I numeri (e il perché) di un successo
Se nel food italiano è facile parlare di “successo”, visto anche il recente riconoscimento della Cucina Italiana come Patrimonio Immateriale dell’Umanità, Gourmantico preferisce far parlare i dati: nell’edizione 2025 Gourmantico ha contato 21 ristoranti, 4 province, 15.000 prenotazioni, 30.000 coperti e 180.000 visitatori sul sito. Numeri che raccontano una cosa sola: quando qualità e accessibilità si incontrano, il pubblico risponde.

Una rassegna che cresce: entra Gaudio
Tra le novità più significative di Gourmantico 2026 c’è un ingresso che allarga la geografia (e il racconto): Gaudio dei Fratelli Papa, per la prima volta nell’Associazione Insieme. Un tassello che porta con sé l’identità gastronomica del territorio bresciano e amplia il dialogo tra tradizioni e visioni contemporanee.

Il “teaser” perfetto di Gourmantico: la degustazione in conferenza stampa
A rendere ancora più chiaro il concept è stata la degustazione servita durante la presentazione: una sequenza di piccoli capitoli firmati da più cucine, ognuno con la propria voce. Dal SalamBU’ con pane, focacce e polenta (accompagnato da Sur Lies Metodo Classico) fino a piatti come il topinambur alla cenere con note di mirtillo e crisantemo, la tartare di fassona con zafferano e liquirizia, un “cannolo aperto” di salmerino, la sfera liquida al gin agrumato, la capasanta con mortadella e topinambur, fino al risotto gamberi, burrata e pepe nero e agli gnocchetti di zucca e ricotta affumicata. Un percorso che, più che riempire, racconta.

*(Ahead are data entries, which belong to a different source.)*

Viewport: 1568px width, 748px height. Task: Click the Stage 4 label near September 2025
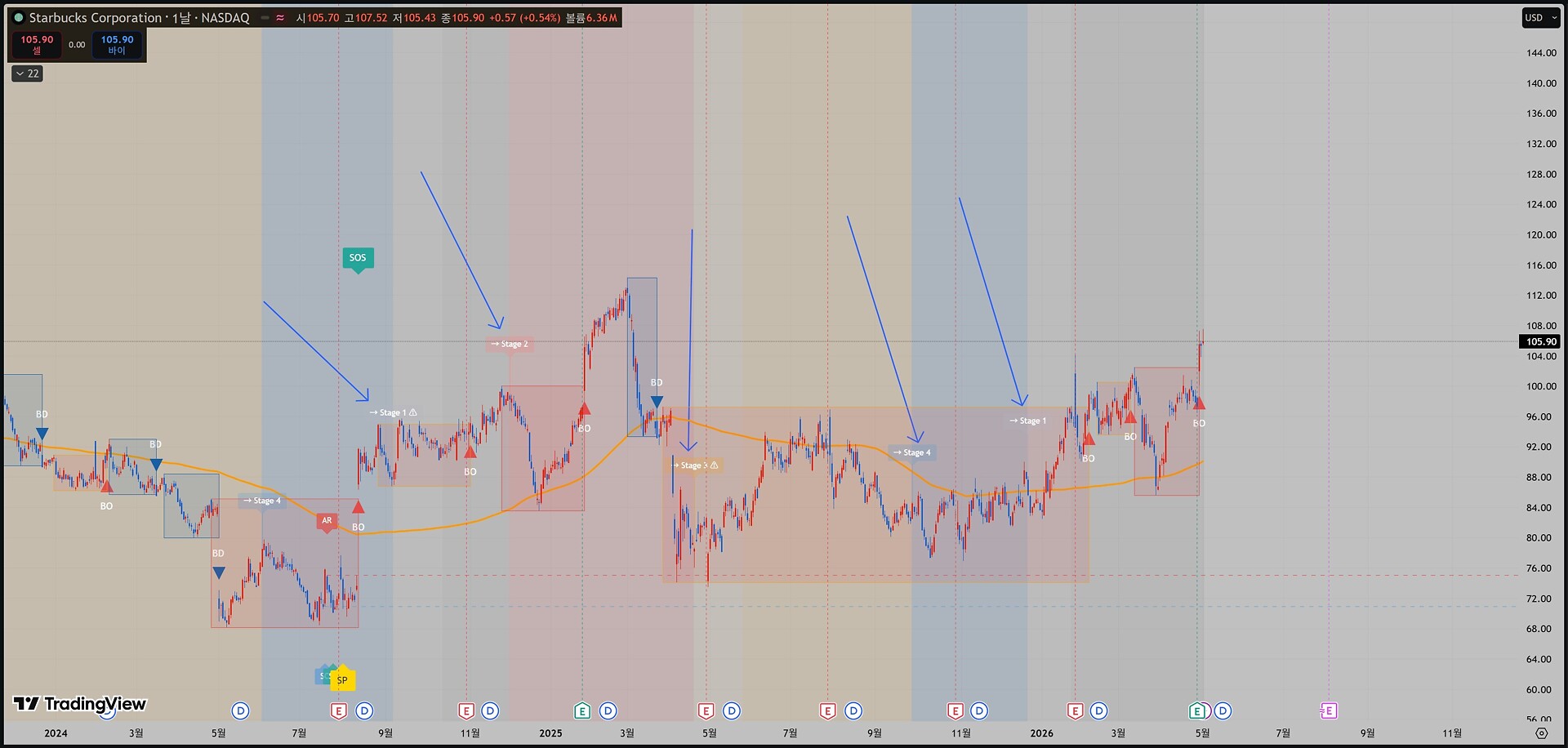click(912, 452)
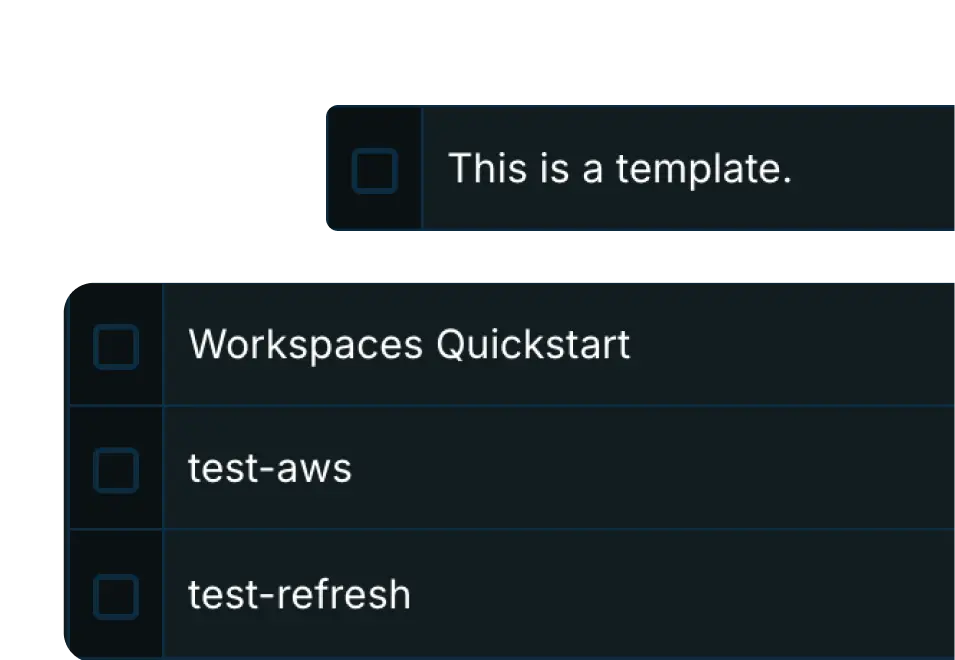
Task: Click the 'This is a template.' text
Action: point(619,169)
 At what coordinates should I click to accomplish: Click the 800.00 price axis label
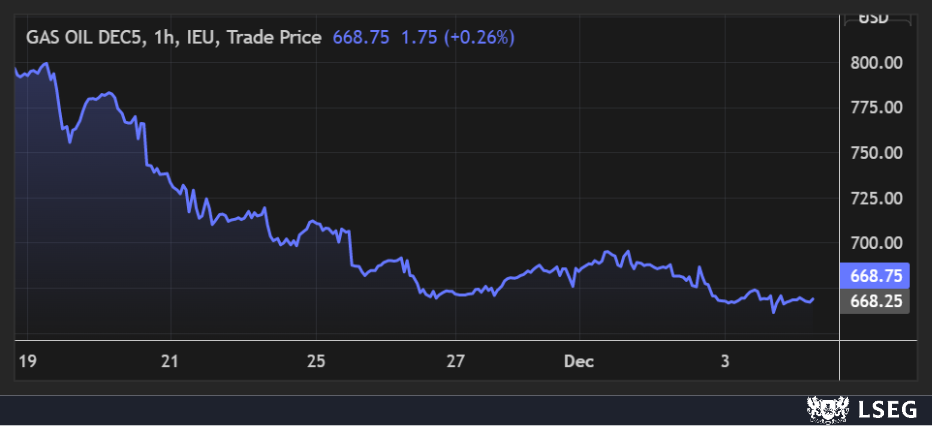(x=876, y=63)
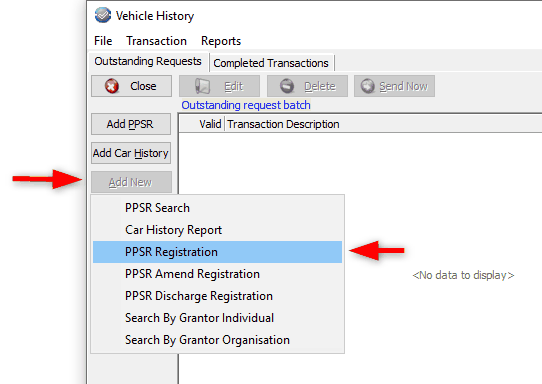Screen dimensions: 542x384
Task: Open the File menu
Action: point(103,41)
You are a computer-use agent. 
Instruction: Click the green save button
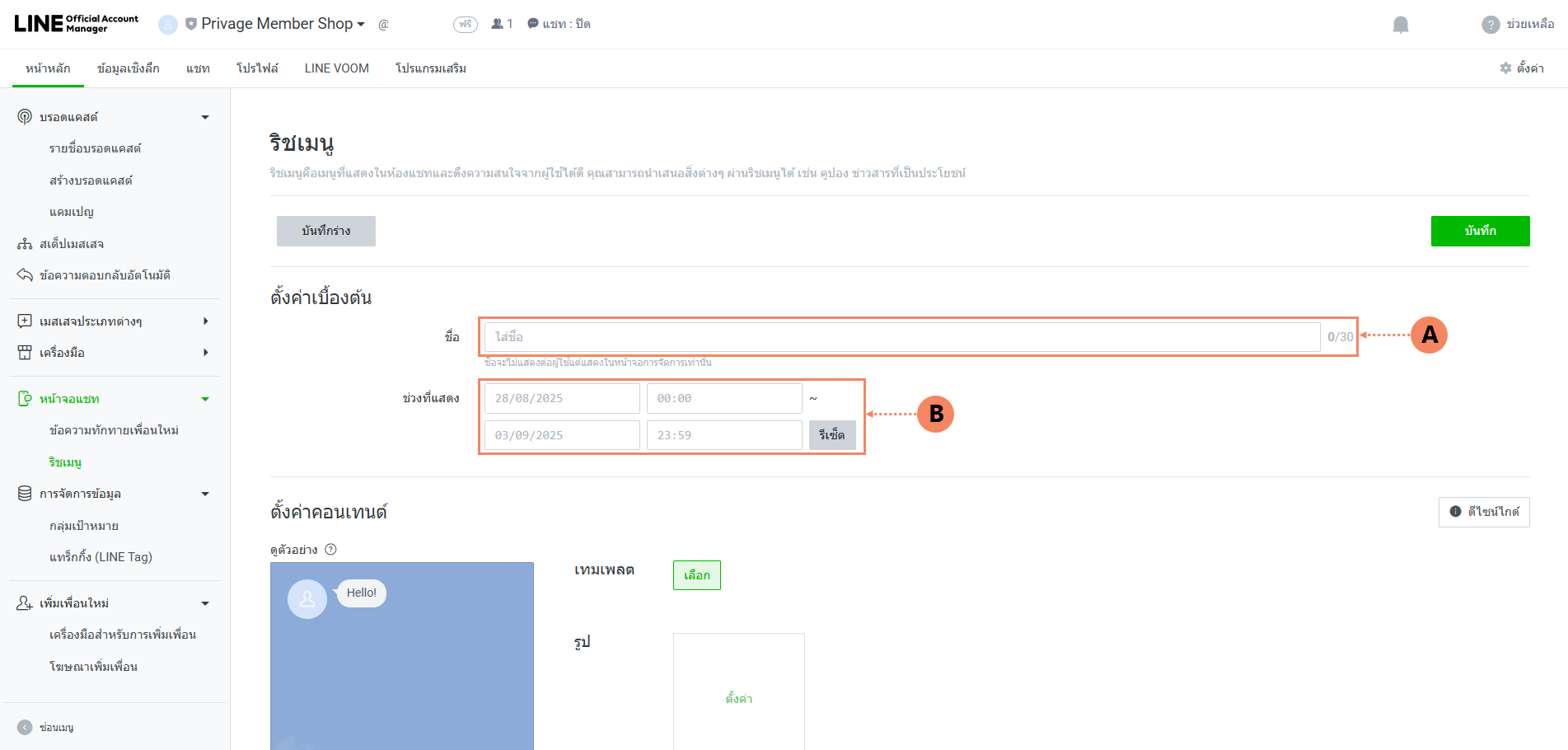click(x=1480, y=231)
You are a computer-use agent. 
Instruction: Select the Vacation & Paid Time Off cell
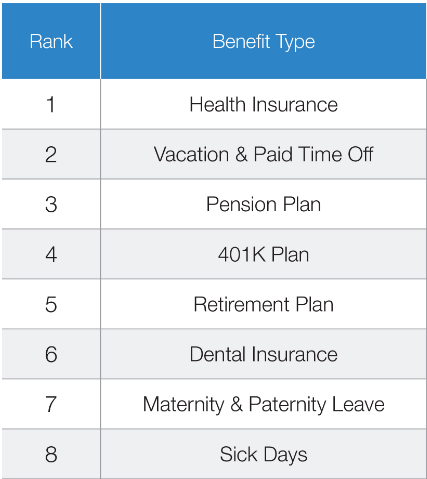tap(263, 154)
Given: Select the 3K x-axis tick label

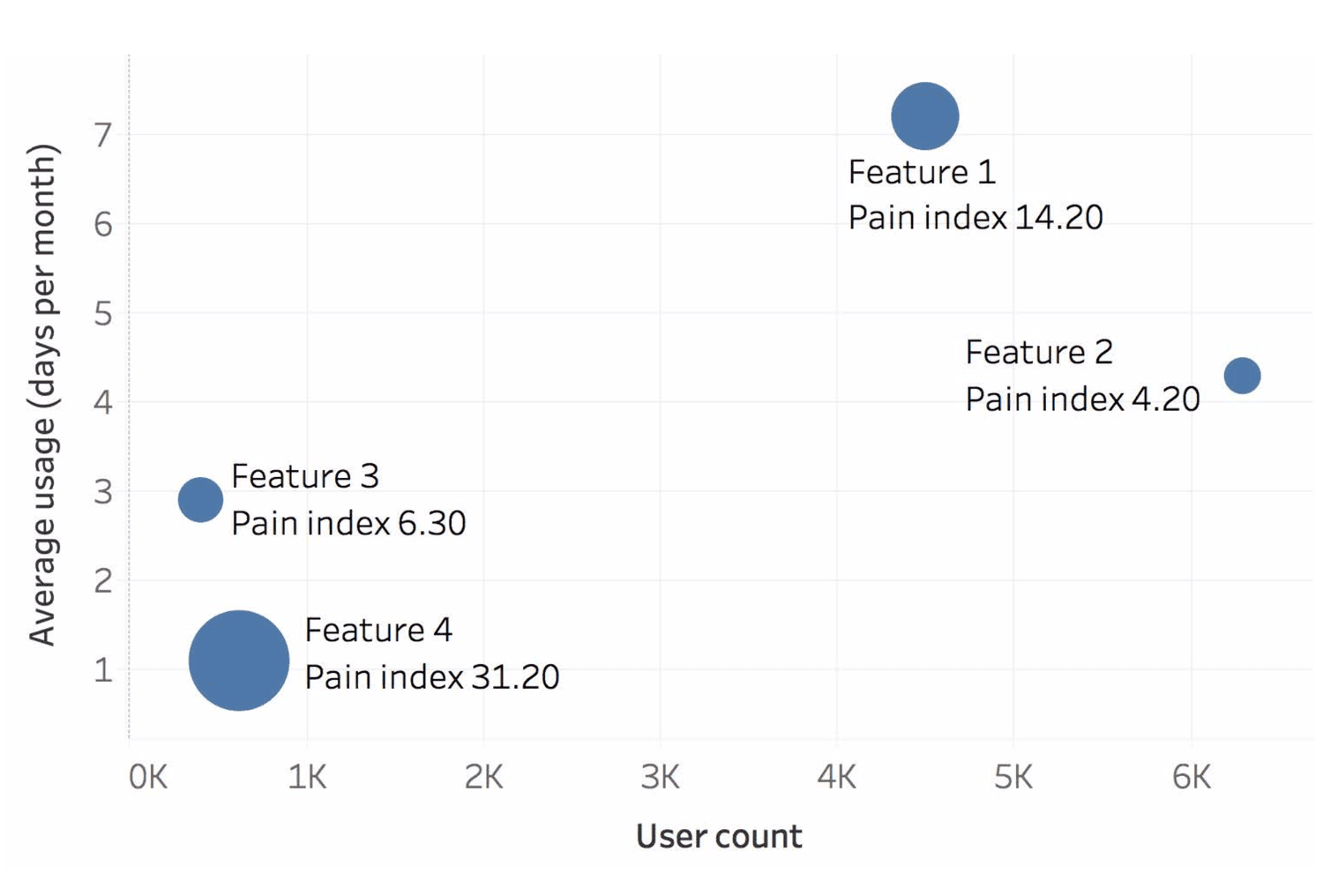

Lo chef autore, il commensale lettore
Il manifesto di Gourmantico 2026 è tutto qui:
- lo chef è autore,
- il commensale è lettore,
- il menu è un racconto che si svela morso dopo morso.
E come ogni storia ben scritta, ha bisogno di un finale che lasci qualcosa addosso: non solo sapori, ma senso. Perché ogni ricetta, in fondo, vive davvero solo quando viene condivisa.